Turns out I can fix the plane and get airborne again on my own, but it’s a shoddy patch job subject to frequent break down, it took me way longer than it needed to, and I have grown resentful of the mocking tribalists who stood at afar gleefully smiling at every setback as though I were about to throw my wrench down on the beach, burn the plane, don a loincloth again and worship Ju Ju contently for the rest of my natural life. That’s not how this works. Well, sometimes that’s how it works when someone who only nominally worshipped Ju Ju but never fully committed to it gets ideas about leaving the tribe but never fully commits to that either and is at last sucked back in to the tribe’s control by the great social difficulties they imposed on defying them. That isn’t me, though. I was one of their most faithful.

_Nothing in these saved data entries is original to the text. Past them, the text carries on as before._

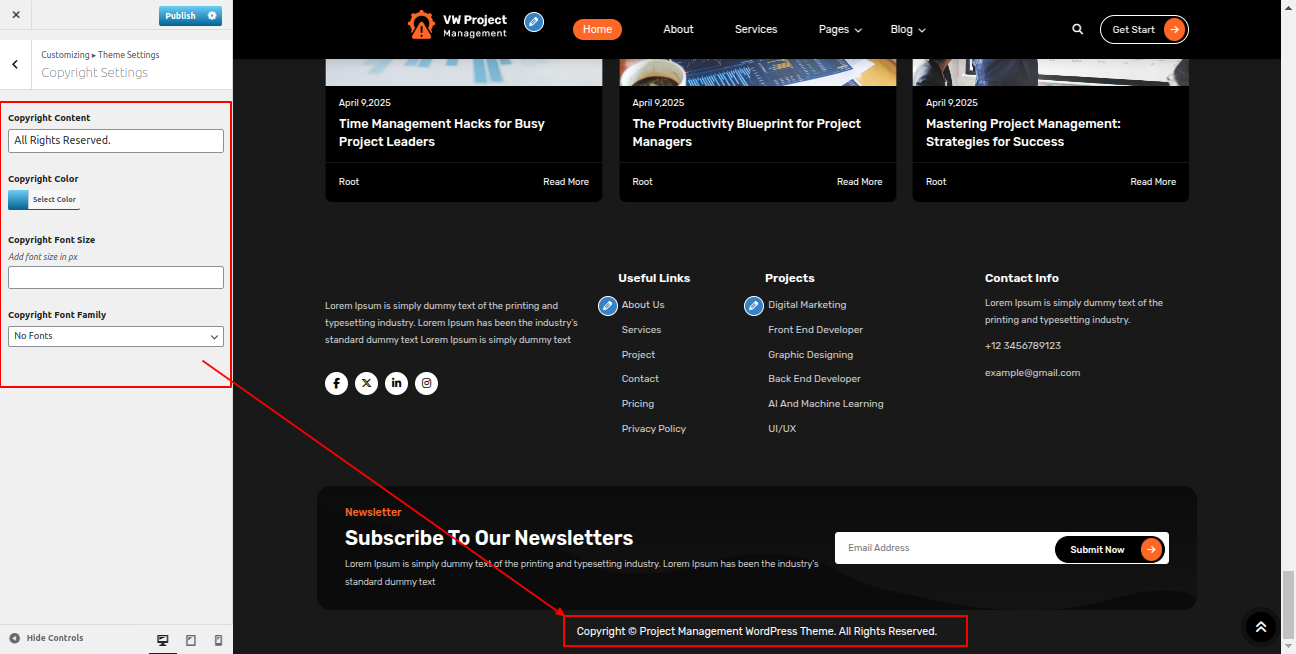This screenshot has height=654, width=1296.
Task: Click the Copyright Font Size input field
Action: (x=116, y=278)
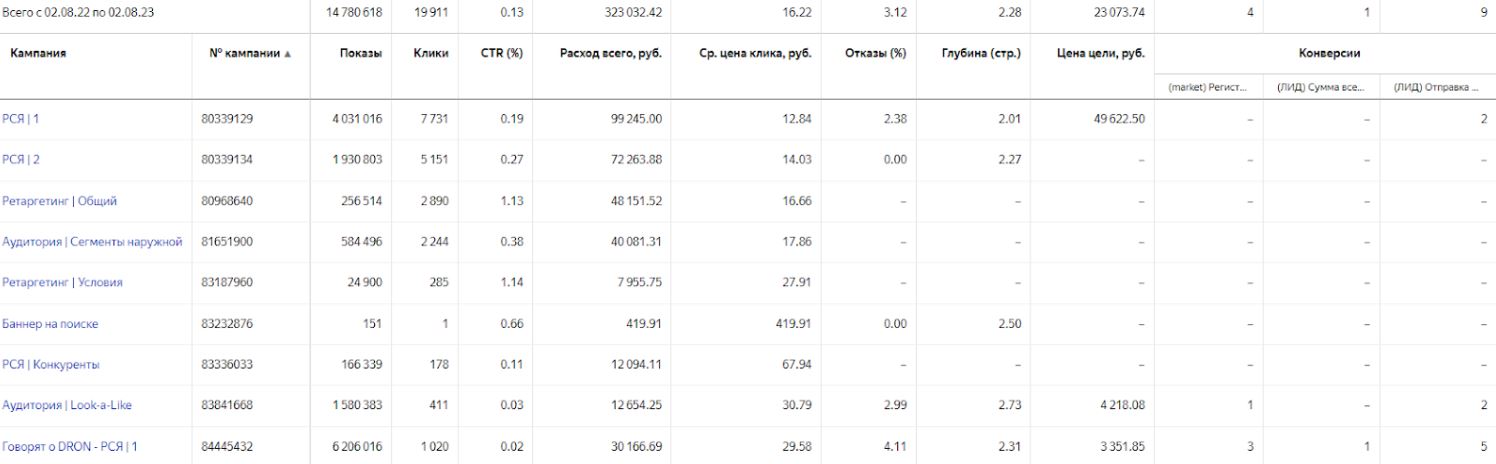Click (market) Регист... conversion subheader
Viewport: 1496px width, 464px height.
coord(1208,87)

I tried to make sense of it all a little too hard, and it started exacting a toll on my happiness because there was ultimately no sense to be made of it. I knew the Ju Ju lore inside and out, at least the correlated version, and then I saw the mortal man behind the curtains and I want out and I don’t care where I go as long as it’s not here. I refuse to believe that this shit is as good as it gets. Ju Ju’s rules are arbitrary bullshit, and this family contention wouldn’t have happened if this silly tribe would just be content with some of their own wanting to explore other avenues. Why must I choose between seeing other lands and having a good relationship with my father and my mother? But I must. Was it a crime that I saw through Ju Ju and realized that there was a world full of people beyond our shores who had other ways of seeing and doing things and maybe the peace I sought had an answer there? Who was physically hurt by my questions? The only people hurt by it were a bunch of naive tribalists who have been conditioned by their elders, always fearful of a mass exodus from the island and thereby the death of their way of life and all the comforts of the static familiar, into perceiving certain questions from their own children as an invasion by the outside world intent on the destruction of Ju Ju worship. I was only looking for peace and truth, and I ran face first into that brick wall.
I may never find a place in that outside world where I feel like I belong in all the same ways I once felt like I belonged on this little island, but I have the right to try and I have the right to defy those sneer at me for it. I do love those people, but not that much. I just need a break, and this quarantine happened to be the perfect excuse.
Edited 1 time(s). Last edit at 05/30/2020 03:50AM by Cold-Dodger.